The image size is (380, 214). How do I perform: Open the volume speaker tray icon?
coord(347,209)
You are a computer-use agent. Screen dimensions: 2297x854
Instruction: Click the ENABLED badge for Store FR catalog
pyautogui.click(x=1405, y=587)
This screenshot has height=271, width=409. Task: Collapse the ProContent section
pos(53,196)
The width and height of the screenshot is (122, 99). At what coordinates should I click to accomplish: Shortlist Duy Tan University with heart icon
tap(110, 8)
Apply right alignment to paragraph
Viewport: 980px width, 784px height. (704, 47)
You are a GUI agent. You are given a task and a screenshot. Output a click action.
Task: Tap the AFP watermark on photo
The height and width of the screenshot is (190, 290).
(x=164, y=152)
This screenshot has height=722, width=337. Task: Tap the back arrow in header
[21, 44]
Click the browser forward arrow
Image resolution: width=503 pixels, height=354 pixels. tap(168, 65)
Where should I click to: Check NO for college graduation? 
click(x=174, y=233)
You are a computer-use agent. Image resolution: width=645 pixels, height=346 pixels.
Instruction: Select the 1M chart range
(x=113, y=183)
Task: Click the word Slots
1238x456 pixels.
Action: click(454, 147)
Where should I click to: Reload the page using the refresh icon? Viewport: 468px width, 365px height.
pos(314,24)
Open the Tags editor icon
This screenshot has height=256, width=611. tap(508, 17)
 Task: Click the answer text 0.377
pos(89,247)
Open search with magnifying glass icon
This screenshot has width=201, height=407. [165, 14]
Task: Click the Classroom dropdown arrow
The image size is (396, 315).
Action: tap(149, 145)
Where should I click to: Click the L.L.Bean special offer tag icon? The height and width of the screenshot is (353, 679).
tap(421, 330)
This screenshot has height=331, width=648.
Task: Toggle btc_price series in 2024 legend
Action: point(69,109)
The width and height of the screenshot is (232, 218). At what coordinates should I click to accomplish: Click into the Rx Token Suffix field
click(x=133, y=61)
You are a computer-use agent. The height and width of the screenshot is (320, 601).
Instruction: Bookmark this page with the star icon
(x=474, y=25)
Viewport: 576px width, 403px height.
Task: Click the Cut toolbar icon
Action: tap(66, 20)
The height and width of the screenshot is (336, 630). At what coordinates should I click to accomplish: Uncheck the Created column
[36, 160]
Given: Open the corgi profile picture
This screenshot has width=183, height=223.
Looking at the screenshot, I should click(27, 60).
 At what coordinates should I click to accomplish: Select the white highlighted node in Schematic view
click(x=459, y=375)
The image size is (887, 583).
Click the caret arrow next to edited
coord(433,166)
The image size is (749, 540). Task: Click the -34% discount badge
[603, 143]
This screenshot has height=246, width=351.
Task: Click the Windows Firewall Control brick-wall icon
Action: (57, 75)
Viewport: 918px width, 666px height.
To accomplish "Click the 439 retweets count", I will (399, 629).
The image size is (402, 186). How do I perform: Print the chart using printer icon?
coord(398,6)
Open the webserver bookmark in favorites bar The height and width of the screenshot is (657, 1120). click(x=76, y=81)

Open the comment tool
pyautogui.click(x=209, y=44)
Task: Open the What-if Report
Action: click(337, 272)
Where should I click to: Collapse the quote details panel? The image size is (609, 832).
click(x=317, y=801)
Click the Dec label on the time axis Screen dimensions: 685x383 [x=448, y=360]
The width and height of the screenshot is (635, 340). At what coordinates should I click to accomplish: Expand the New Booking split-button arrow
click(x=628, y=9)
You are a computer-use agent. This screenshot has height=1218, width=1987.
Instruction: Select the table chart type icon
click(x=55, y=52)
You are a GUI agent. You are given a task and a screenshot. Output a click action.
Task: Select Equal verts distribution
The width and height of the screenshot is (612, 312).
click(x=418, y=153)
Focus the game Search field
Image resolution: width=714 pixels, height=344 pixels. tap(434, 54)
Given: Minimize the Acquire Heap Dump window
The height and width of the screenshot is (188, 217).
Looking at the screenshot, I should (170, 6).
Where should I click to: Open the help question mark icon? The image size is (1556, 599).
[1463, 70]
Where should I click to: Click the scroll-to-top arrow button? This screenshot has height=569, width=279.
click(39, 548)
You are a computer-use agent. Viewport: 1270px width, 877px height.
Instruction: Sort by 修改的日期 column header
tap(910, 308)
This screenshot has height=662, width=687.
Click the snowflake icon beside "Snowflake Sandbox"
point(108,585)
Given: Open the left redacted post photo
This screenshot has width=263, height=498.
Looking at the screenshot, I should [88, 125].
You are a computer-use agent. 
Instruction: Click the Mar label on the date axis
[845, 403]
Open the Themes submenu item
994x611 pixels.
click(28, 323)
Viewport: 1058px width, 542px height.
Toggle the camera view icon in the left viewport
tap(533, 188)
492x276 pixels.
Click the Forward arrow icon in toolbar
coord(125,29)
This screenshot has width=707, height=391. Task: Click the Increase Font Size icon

= = = = =

| Work to be completed |
Your response should consist of the full listing, exactly as written.

| Solution to the problem |
The image size is (380, 214). How do I perform: Open the volume speaker tray icon?
coord(347,209)
You are a computer-use agent. Screen dimensions: 2297x854
Instruction: Click the ENABLED badge for Store FR catalog
pyautogui.click(x=1405, y=587)
This screenshot has height=271, width=409. Task: Collapse the ProContent section
pos(53,196)
The width and height of the screenshot is (122, 99). At what coordinates should I click to accomplish: Shortlist Duy Tan University with heart icon
tap(110, 8)
Apply right alignment to paragraph
Viewport: 980px width, 784px height. (704, 47)
You are a GUI agent. You are given a task and a screenshot. Output a click action.
Task: Tap the AFP watermark on photo
The height and width of the screenshot is (190, 290).
(x=164, y=152)
This screenshot has height=722, width=337. Task: Tap the back arrow in header
[21, 44]
Click the browser forward arrow
Image resolution: width=503 pixels, height=354 pixels. tap(168, 65)
Where should I click to: Check NO for college graduation? 
click(x=174, y=233)
You are a computer-use agent. Image resolution: width=645 pixels, height=346 pixels.
Instruction: Select the 1M chart range
(x=113, y=183)
Task: Click the word Slots
1238x456 pixels.
Action: click(454, 147)
Where should I click to: Reload the page using the refresh icon? Viewport: 468px width, 365px height.
pos(314,24)
Open the Tags editor icon
This screenshot has height=256, width=611. tap(508, 17)
 Task: Click the answer text 0.377
pos(89,247)
Open search with magnifying glass icon
This screenshot has width=201, height=407. [165, 14]
Task: Click the Classroom dropdown arrow
The image size is (396, 315).
Action: tap(149, 145)
Where should I click to: Click the L.L.Bean special offer tag icon? The height and width of the screenshot is (353, 679).
tap(421, 330)
This screenshot has height=331, width=648.
Task: Toggle btc_price series in 2024 legend
Action: point(69,109)
The width and height of the screenshot is (232, 218). At what coordinates should I click to accomplish: Click into the Rx Token Suffix field
click(x=133, y=61)
You are a computer-use agent. The height and width of the screenshot is (320, 601).
Instruction: Bookmark this page with the star icon
(x=474, y=25)
Viewport: 576px width, 403px height.
Task: Click the Cut toolbar icon
Action: tap(66, 20)
The height and width of the screenshot is (336, 630). At what coordinates should I click to accomplish: Uncheck the Created column
[36, 160]
Given: Open the corgi profile picture
This screenshot has width=183, height=223.
Looking at the screenshot, I should click(27, 60).
 At what coordinates should I click to accomplish: Select the white highlighted node in Schematic view
click(x=459, y=375)
The image size is (887, 583).
Click the caret arrow next to edited
coord(433,166)
The image size is (749, 540). Task: Click the -34% discount badge
[603, 143]
This screenshot has height=246, width=351.
Task: Click the Windows Firewall Control brick-wall icon
Action: (57, 75)
Viewport: 918px width, 666px height.
To accomplish "Click the 439 retweets count", I will (399, 629).
The image size is (402, 186). How do I perform: Print the chart using printer icon?
coord(398,6)
Open the webserver bookmark in favorites bar The height and width of the screenshot is (657, 1120). click(x=76, y=81)

Open the comment tool
pyautogui.click(x=209, y=44)
Task: Open the What-if Report
Action: click(337, 272)
Where should I click to: Collapse the quote details panel? The image size is (609, 832).
click(x=317, y=801)
Click the Dec label on the time axis Screen dimensions: 685x383 [x=448, y=360]
The width and height of the screenshot is (635, 340). At what coordinates should I click to accomplish: Expand the New Booking split-button arrow
click(x=628, y=9)
You are a computer-use agent. This screenshot has height=1218, width=1987.
Instruction: Select the table chart type icon
click(x=55, y=52)
You are a GUI agent. You are given a task and a screenshot. Output a click action.
Task: Select Equal verts distribution
The width and height of the screenshot is (612, 312).
click(x=418, y=153)
Focus the game Search field
Image resolution: width=714 pixels, height=344 pixels. tap(434, 54)
Given: Minimize the Acquire Heap Dump window
The height and width of the screenshot is (188, 217).
Looking at the screenshot, I should (170, 6).
Where should I click to: Open the help question mark icon? The image size is (1556, 599).
[1463, 70]
Where should I click to: Click the scroll-to-top arrow button? This screenshot has height=569, width=279.
click(39, 548)
You are a computer-use agent. Viewport: 1270px width, 877px height.
Instruction: Sort by 修改的日期 column header
tap(910, 308)
This screenshot has height=662, width=687.
Click the snowflake icon beside "Snowflake Sandbox"
point(108,585)
Given: Open the left redacted post photo
This screenshot has width=263, height=498.
Looking at the screenshot, I should [88, 125].
You are a computer-use agent. 
Instruction: Click the Mar label on the date axis
[845, 403]
Open the Themes submenu item
994x611 pixels.
click(28, 323)
Viewport: 1058px width, 542px height.
Toggle the camera view icon in the left viewport
tap(533, 188)
492x276 pixels.
Click the Forward arrow icon in toolbar
coord(125,29)
This screenshot has width=707, height=391. Task: Click the Increase Font Size icon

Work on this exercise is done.